*** PROVIDED RECORDS ***

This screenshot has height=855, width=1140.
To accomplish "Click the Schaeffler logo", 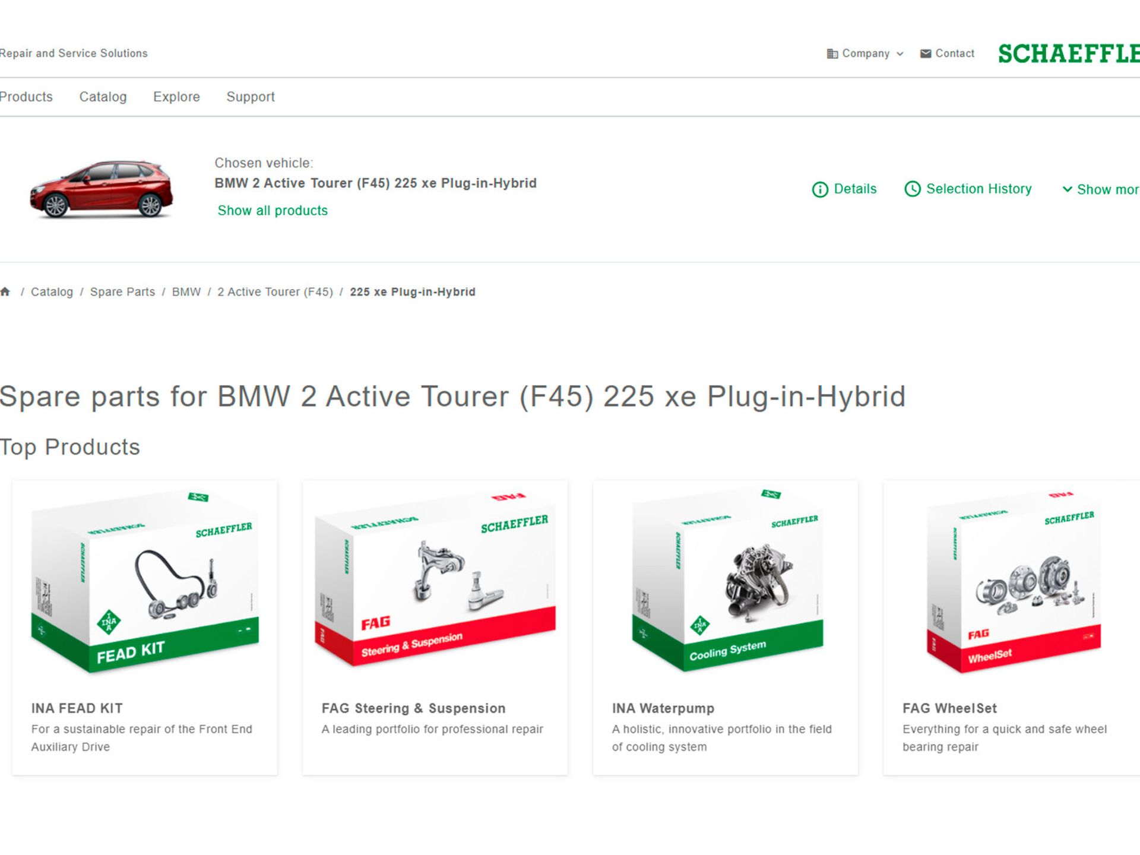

*** End of PROVIDED RECORDS ***
*** PROVIDED RECORDS ***

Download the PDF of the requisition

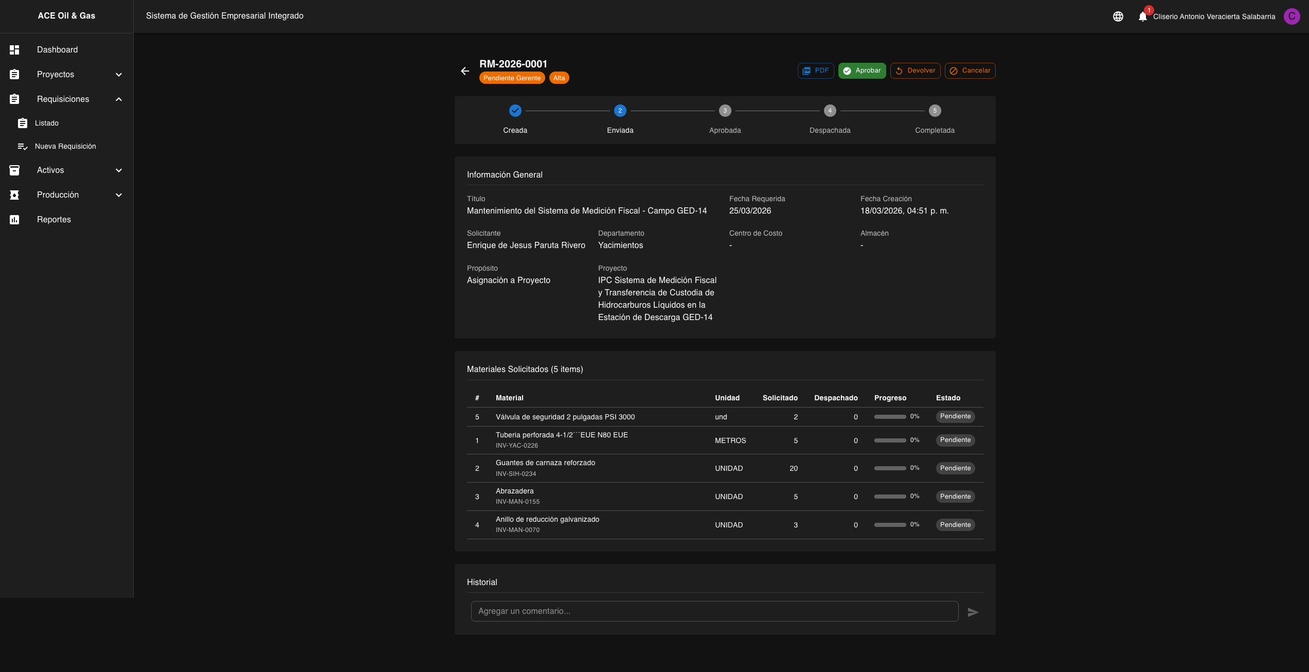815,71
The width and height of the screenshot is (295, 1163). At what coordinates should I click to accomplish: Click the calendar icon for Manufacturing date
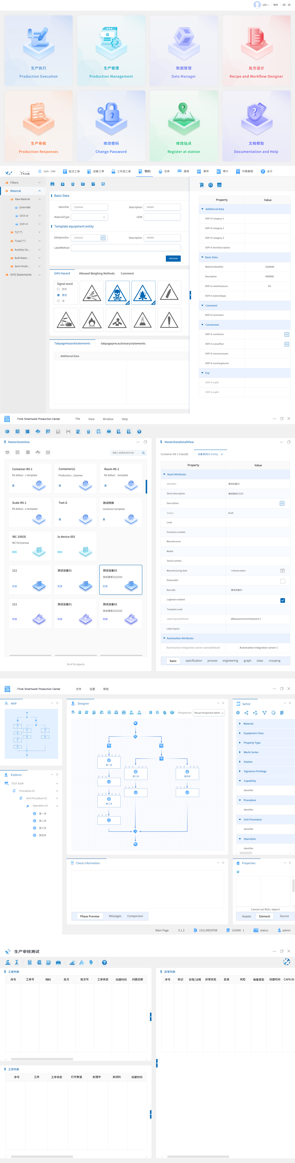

*** End of PROVIDED RECORDS ***

[THE PROBLEM]: Go through the material above and count the lines that contain "screenshot"; answer with the number alone.

[WORKED SOLUTION]: 2